This collection of short, action-filled stories of the Old West’s most egregiously badly behaved female outlaws, gamblers, soiled doves, and other wicked women offers a glimpse into the Western women’s experience that’s less sunbonnets and more six-shooters. During the late 1800s, while men were settling the new frontier and rushing off to the latest boomtowns, women of easy virtue found wicked lives west of the Mississippi when they followed fortune hunters seeking gold and land in an unsettled territory. Prostitutes and female gamblers hoped to capitalize on the vices of the intrepid pioneers. Pulling together stories of ladies caught in the acts of mayhem, distraction, murder, and highway robbery, Wicked Women includes famous names like Belle Starr and Big Nose Kate as well as lesser known [characters].


~ Amazon’s Page–Audible Edition of Wicked Women: Notorious, Mischievous, and Wayward Ladies from the Old West, by Chris Enss


Chris Enss is the author of nearly 40 (as best I can tell) titles unveiling the history of the Old West.
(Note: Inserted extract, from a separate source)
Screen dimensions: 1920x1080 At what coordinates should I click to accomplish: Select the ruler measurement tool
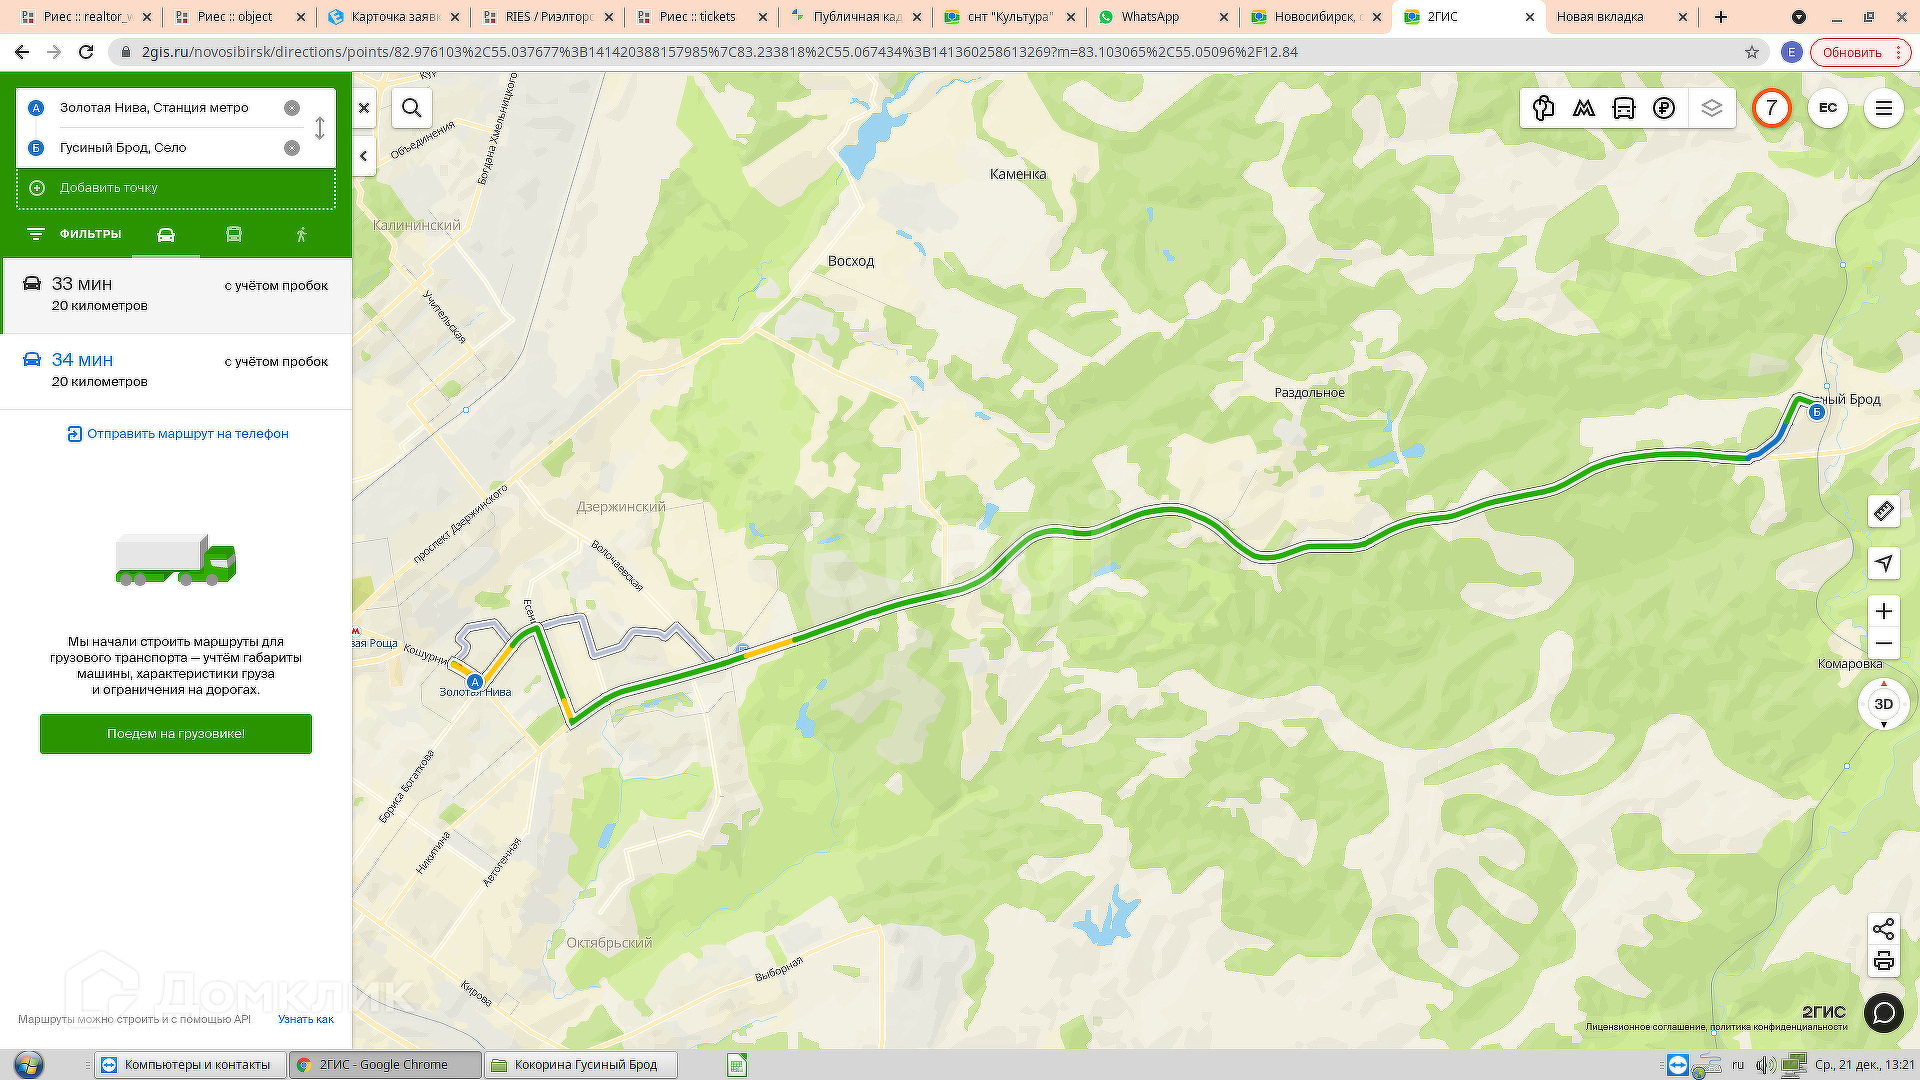click(1884, 511)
This is the fourth title of Chris’s I’ve read and reviewed, I believe, and I continually find her books informative, entertaining, thorough, and professional. Anyone who enjoys American history–even superficially–will find her books enjoyable and come away with a better understanding of the topic.

I listened to the audible edition of this fine book, and recommend it. The narrator’s presentation was superb and added value to an already quality book. Each chapter detailed the life, happenings, memories, and details about one notorious “Wicked Woman”, including everything from first-person memories (diaries, interviews years later) to newspaper reports, death certificates, etc. Each chapter began with a scene from that highlighted woman’s life, showing that woman’s personality, tragic demise, a highlight in her story, or other captivating moment. While I never doubted the content of each chapter, covering the highlights of her life, debunking myths, mentioning when historians disagree, or when the woman disappeared (likely changed her name and chose to live the rest of her life in anonymity), I did have to question whether these opening scenes were fictionalized or simply embellished. In one particular case (no one remained alive in the room afterward), I suspect the historical facts were highly embellished. This storytelling method caught and held my attention.